◆ Selected extract:
McGrath: Small but crucial moments in a father’s journey
By David McGrath firstname.lastname@example.org June 14, 2013 9:36PM
David McGrath fishes with his father. | Supplied photo
Updated: July 17, 2013 6:26AM
I never saw much advantage in being a father.
My old man had to work every day, even in the summer. And he spent much of his measly two weeks’ vacation yelling at me and my five brothers to clean our rooms and stop teasing our two sisters.
Granted, he was free to smoke Salems and drink as much Budweiser as he wanted. And driving his Pontiac was the coolest thing a kid could imagine. But he could have done all that without the eight kids, who seemed to cause him nothing but grief, fatigue and poverty.
Becoming a father did not change my opinion. Here I was, 31 and with two kids of my own, on a hot and sticky day in June, shaking my head at how I must have inherited my father’s lousy luck.
Our window AC was making a lot of noise, blowing nothing but warm air. I could not find work that summer to supplement the $11,000 salary as a teacher at Chicago Vocational High School. And our baby daughter had an appointment with a pediatric surgeon for a neck operation.
“Why don’t you go fishing? Take Mike with you,” my wife Marianne said, referring to our 5-year-old son. “He’ll like that.”
She didn’t exactly have to twist my arm, and soon I was lifting and sliding the jon boat onto the roof rack of our Chevy and loading the fishing gear and the ancient outboard into the trunk.
By 3 p.m., we were driving down Interstate 57 headed for Momence, on the state border along the Kankakee River. Momence has a free public boat launch on a stretch of the river bordered mostly by woods and a few occupied homes. The water is deep and hard to fish, so we had it pretty much to ourselves.
We motored upriver several miles, killed the engine, then drifted slowly back, casting the banks. The birds, the steady current, the intermittent breeze, it clears your head. And it made me a captive audience to my son’s nonstop questions.
“Dad, did I have surgery when I was little?” “No.”
“If Jackie goes to the hospital, will we get another baby?”
I explained to him that though Jackie was only 3, she was destined to grow up to be Wonder Woman, for whom death is an impossibility.
“When she’s a grown-up, can I have my toy box back?”
I caught a smallmouth bass on the edge of a seawall. Mike’s casts landed in branches several times, requiring furious rowing against the current to extract his lure. It was growing dark, and we had another mile before arriving back at the launch.
The Kankakee flowed silently. There was much dimpling on the surface, though I could not feel rain. And then I perceived the reason — insects hatching on the river bottom and taking to flight. Thankfully, they were not mosquitoes. But thousands were soon swarming around the boat and our faces.

◆ What you need to do:
1 – Can you retype the part of the fishing column from "McGrath: Small but" to "father’s lousy luck."?
2 – Can you condense the paragraph of the fishing column that begins "By 3 p.m., we were driving" into a short bulleted list of its main facts?

(Dataset entries)
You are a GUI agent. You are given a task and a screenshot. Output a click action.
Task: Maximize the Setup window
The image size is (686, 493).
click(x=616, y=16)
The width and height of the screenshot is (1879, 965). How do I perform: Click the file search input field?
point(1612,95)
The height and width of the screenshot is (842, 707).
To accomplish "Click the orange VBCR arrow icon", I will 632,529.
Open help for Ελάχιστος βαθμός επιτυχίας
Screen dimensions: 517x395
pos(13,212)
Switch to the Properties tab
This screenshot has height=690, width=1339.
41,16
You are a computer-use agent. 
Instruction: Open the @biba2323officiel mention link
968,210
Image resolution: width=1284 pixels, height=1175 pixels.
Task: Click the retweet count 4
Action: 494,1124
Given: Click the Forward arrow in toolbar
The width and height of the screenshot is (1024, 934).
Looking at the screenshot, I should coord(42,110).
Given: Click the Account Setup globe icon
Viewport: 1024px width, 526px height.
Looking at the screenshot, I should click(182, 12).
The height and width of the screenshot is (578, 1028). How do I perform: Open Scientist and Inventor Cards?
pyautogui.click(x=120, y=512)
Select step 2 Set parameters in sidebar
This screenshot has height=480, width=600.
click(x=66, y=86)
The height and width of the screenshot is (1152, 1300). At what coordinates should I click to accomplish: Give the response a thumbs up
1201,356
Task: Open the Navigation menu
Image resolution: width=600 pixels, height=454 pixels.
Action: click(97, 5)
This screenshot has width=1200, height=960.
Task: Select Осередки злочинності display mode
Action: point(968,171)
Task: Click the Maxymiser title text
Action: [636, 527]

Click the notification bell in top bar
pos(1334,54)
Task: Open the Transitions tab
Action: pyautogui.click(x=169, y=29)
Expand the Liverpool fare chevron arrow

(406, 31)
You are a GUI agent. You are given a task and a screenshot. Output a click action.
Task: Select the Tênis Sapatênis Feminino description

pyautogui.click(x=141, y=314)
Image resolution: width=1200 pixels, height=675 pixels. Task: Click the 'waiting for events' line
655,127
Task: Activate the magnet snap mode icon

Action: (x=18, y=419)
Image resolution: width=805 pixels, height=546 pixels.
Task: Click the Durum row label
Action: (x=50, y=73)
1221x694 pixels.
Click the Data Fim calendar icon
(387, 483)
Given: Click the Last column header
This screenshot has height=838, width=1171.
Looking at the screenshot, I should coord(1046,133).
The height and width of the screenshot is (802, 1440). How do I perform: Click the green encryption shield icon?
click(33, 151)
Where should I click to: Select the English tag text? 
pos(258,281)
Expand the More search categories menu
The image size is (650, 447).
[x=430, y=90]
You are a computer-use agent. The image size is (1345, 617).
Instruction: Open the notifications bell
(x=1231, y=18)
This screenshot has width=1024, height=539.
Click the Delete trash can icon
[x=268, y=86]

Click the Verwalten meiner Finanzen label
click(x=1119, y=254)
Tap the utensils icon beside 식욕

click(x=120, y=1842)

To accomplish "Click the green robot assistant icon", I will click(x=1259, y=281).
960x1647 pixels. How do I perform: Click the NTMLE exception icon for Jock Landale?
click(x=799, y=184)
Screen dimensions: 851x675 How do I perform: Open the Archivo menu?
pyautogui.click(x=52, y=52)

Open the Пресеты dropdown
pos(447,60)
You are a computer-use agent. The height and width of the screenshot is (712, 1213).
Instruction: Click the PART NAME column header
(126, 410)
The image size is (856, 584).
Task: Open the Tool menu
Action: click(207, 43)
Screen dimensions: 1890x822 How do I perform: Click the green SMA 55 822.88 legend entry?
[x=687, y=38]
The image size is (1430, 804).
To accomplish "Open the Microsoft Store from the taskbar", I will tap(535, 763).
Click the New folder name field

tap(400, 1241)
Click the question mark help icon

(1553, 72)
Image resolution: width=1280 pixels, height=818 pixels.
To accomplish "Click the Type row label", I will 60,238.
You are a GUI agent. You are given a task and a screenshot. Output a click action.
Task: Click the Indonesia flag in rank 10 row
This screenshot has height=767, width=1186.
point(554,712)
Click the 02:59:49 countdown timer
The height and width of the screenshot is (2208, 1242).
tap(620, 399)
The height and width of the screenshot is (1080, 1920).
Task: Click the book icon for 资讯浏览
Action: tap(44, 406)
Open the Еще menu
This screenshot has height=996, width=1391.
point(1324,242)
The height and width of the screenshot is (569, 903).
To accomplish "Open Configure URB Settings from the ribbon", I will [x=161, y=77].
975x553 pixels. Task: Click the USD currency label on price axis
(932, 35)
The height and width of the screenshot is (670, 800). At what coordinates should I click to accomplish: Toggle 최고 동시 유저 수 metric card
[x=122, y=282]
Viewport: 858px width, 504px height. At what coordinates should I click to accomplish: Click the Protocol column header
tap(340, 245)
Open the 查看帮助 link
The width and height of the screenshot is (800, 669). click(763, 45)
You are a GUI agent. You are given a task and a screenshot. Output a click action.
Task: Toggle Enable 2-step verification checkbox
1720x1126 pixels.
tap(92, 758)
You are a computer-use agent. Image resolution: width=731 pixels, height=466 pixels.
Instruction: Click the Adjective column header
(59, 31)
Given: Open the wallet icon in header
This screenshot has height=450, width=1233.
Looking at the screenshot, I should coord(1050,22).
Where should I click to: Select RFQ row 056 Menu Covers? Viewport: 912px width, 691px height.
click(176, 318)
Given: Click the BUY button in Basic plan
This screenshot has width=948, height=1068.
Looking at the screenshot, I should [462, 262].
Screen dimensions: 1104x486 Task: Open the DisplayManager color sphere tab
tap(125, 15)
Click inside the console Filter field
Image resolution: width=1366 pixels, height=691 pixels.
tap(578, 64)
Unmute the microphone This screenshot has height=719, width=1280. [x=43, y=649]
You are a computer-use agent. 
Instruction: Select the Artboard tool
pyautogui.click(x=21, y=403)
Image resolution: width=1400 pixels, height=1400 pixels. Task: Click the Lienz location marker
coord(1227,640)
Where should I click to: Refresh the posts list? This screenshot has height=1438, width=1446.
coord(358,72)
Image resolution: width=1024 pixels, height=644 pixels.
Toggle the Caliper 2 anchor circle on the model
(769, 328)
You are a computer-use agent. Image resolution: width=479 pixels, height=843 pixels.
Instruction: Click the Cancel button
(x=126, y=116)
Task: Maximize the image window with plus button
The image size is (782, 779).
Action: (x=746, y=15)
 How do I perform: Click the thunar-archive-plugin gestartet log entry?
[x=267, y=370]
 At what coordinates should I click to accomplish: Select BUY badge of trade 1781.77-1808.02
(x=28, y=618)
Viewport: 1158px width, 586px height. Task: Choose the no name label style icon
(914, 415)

◆ Answers provided:
1 –
McGrath: Small but crucial moments in a father’s journey
By David McGrath firstname.lastname@example.org June 14, 2013 9:36PM
David McGrath fishes with his father. | Supplied photo
Updated: July 17, 2013 6:26AM
I never saw much advantage in being a father.
My old man had to work every day, even in the summer. And he spent much of his measly two weeks’ vacation yelling at me and my five brothers to clean our rooms and stop teasing our two sisters.
Granted, he was free to smoke Salems and drink as much Budweiser as he wanted. And driving his Pontiac was the coolest thing a kid could imagine. But he could have done all that without the eight kids, who seemed to cause him nothing but grief, fatigue and poverty.
Becoming a father did not change my opinion. Here I was, 31 and with two kids of my own, on a hot and sticky day in June, shaking my head at how I must have inherited my father’s lousy luck.

2 –
- By 3 p.m., they were driving down Interstate 57 toward Momence, on the state border along the Kankakee River.
- Momence has a free public boat launch on a stretch of the river bordered mostly by woods and a few occupied homes.
- The water there is deep and hard to fish, so they had it pretty much to themselves.